At the end of our discussion, I asked if he had a better idea of what the Fed was, and to my surprise he said yes, but what he really found interesting was the history he was never taught. “You know what Dad; you should write another book, or maybe do a series in IQ Trends.” Wow, I never saw that coming. So, here you go, and I hope you find it interesting too.

Okay, so here is this brand-new country with no credit history, no financial infrastructure, and a lot of debt. Not exactly the opportunity lenders or investors are interested in. Rough. That was the United States in its infancy, a financial hot mess.  

Alexander Hamilton, the first Secretary of the Treasury, had a plan in mind for things that had to be created or fixed such as a central bank, a federal mint, national credit, and a federal excise tax. There was also the issue of the “continentals.” To finance the American Revolution, the Continental Congress printed the new nation's first paper money. Known as "continentals," the fiat money notes were printed to the point that they led to inflation, which, at first, was relatively mild. As the war progressed, however, inflation began to accelerate at a rapid pace. Eventually, the public lost faith in the notes, and the phrase "Not worth a continental" came to mean "utterly worthless."  
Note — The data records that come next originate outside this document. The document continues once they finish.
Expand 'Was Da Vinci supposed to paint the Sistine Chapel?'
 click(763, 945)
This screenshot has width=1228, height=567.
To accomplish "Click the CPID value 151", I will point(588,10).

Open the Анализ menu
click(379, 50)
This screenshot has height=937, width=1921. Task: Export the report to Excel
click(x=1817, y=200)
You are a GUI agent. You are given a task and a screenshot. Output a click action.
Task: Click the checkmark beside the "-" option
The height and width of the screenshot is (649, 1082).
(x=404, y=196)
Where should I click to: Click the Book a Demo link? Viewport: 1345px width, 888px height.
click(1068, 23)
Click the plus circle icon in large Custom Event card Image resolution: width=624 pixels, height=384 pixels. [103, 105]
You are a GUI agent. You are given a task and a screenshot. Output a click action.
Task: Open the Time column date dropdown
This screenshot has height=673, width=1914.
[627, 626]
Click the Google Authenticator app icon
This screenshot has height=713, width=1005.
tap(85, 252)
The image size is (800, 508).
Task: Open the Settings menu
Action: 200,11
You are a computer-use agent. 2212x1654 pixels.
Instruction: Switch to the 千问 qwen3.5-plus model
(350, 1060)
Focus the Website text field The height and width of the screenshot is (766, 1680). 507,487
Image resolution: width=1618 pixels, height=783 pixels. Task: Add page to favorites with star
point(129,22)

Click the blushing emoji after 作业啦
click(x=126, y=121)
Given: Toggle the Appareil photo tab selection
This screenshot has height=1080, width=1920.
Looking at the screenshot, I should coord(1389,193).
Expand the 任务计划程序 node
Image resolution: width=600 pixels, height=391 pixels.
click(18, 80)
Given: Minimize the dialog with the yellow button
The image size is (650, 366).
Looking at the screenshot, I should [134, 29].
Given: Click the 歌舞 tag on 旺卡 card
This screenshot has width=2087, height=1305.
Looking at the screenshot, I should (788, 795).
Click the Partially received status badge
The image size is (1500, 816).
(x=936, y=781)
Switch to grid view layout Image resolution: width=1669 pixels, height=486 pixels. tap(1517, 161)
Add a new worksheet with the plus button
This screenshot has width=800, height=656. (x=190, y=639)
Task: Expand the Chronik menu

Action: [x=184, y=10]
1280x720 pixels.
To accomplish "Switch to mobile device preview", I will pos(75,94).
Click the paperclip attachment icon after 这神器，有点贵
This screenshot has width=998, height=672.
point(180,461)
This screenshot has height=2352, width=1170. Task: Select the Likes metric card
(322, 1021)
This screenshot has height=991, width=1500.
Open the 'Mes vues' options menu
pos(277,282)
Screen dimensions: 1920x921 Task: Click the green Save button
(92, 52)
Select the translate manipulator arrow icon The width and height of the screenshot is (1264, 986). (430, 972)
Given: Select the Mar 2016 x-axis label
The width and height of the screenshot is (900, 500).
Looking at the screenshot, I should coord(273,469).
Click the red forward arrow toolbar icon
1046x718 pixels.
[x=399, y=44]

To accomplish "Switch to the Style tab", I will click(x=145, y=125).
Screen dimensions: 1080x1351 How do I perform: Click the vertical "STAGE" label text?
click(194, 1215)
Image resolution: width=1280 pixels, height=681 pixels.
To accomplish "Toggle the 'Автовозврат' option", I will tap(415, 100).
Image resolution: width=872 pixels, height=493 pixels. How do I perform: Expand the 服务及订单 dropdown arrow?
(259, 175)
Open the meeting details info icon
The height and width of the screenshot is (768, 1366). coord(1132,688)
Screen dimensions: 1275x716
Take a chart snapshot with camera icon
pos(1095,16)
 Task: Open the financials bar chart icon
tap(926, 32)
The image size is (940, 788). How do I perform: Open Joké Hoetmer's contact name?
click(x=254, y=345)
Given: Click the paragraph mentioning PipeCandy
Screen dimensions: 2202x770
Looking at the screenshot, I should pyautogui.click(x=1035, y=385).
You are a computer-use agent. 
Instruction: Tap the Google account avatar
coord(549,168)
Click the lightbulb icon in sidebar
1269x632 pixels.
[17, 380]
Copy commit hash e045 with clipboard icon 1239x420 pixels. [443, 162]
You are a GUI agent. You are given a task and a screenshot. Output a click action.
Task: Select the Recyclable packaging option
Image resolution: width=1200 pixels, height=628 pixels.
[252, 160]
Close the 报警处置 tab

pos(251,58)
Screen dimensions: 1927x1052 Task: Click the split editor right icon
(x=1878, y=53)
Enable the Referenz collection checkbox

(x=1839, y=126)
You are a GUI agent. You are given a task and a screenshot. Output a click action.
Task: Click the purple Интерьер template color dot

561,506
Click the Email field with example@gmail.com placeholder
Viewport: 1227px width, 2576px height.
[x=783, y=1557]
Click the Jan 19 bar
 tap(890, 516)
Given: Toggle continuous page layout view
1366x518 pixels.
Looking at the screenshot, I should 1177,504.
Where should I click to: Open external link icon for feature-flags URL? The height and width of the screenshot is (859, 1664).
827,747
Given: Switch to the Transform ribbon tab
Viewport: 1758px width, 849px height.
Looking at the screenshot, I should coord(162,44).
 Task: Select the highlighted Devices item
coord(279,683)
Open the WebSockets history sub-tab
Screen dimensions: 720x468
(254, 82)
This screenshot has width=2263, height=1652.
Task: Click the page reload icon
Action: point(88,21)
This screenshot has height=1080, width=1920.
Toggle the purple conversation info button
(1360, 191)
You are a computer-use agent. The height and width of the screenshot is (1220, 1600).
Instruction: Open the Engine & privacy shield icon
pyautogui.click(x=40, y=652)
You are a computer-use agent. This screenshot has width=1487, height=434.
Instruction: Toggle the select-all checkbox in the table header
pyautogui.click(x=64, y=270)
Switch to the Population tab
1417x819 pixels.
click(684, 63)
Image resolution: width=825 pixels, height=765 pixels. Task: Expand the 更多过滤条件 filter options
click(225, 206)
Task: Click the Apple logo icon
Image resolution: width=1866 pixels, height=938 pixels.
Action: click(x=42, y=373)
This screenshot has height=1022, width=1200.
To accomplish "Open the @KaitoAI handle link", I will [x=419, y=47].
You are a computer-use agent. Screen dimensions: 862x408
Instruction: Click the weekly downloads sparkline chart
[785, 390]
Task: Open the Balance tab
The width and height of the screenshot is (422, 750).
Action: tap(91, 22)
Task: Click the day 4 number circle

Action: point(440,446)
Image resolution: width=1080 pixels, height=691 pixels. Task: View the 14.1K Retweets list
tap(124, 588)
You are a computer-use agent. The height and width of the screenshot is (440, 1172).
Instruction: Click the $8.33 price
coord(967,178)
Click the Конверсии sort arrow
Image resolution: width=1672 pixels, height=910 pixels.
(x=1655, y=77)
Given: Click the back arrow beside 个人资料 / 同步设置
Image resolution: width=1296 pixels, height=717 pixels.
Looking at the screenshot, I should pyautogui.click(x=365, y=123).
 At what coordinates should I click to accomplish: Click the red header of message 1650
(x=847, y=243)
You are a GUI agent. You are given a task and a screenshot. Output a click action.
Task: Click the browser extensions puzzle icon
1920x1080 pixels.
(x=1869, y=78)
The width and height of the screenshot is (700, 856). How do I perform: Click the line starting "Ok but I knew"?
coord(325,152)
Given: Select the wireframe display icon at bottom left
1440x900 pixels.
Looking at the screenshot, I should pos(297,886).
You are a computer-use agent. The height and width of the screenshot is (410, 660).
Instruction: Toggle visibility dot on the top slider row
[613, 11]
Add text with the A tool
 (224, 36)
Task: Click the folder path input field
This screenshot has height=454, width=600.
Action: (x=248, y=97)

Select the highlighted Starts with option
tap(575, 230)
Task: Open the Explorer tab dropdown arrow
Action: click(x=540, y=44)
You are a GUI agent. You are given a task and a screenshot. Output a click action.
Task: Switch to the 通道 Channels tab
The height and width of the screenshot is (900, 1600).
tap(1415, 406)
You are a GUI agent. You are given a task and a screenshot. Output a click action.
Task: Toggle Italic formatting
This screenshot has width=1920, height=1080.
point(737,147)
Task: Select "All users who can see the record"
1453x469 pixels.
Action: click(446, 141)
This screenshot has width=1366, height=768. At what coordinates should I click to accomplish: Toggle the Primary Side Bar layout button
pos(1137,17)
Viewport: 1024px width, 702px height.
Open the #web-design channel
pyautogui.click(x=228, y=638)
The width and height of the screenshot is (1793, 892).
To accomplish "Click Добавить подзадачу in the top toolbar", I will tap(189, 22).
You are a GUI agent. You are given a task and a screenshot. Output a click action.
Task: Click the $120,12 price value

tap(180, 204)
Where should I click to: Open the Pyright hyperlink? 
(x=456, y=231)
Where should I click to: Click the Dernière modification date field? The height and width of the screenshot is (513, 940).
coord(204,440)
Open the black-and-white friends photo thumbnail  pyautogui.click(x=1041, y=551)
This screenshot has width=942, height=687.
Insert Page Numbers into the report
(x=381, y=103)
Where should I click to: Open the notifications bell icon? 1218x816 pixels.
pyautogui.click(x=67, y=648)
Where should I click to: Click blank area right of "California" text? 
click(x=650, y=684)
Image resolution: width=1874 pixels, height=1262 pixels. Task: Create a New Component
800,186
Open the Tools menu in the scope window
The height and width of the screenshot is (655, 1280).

The Bank of the United States was established by Congress in 1791 with a twenty-year charter. It was the largest corporation in the country and was dominated by big banking and money interests. The bank had supporters, but what we today would call the lobbying class was uncomfortable with the idea of a large and powerful bank and opposed it. When the bank’s charter expired in 1811 Congress refused to renew it by one vote. Congress made another attempt in 1816 with the second Bank of the United States, but that bank met the same fate in 1836 when President Andrew Jackson vetoed a renewal of its charter.  

Although the United States was less than fifty years old, the territory it occupied was vast, and growing. Like today, what was important to one region was not necessarily important, or desirable, in another region. The North had a greater industrial base. The South was more textile and agricultural oriented. The ever-expanding West had more ranching and farming. Accordingly, these different regions had differing needs for credit, and believed there were imbalances in how credit was managed and distributed among the different regions. In short, it was difficult to agree on a banking system that was seen as fair and equitable to all. As is typical when politics are involved, without consensus, or compromise, the result remains the status quo. 

After the second Bank of the United States was closed, State-chartered banks and unchartered “free banks” took hold during this period, issuing their own notes, redeemable in gold or their own currency. Some businesses would accept money from one bank, but not another. About 30,000 different bank notes (paper money) were in circulation. Because there were so many kinds of money, fraud was very common. About one-third of paper money used in this “free banking” era was counterfeit.  

In any rapid growth phase, whether it is a company or a country, problems typically get addressed piecemeal in a reactive rather than proactive manner. By example, during the Civil War, the National Banking Act of 1863 was passed, providing for nationally chartered banks, whose circulating notes had to be backed by U.S. government securities, which established the first uniform structure of a national currency. 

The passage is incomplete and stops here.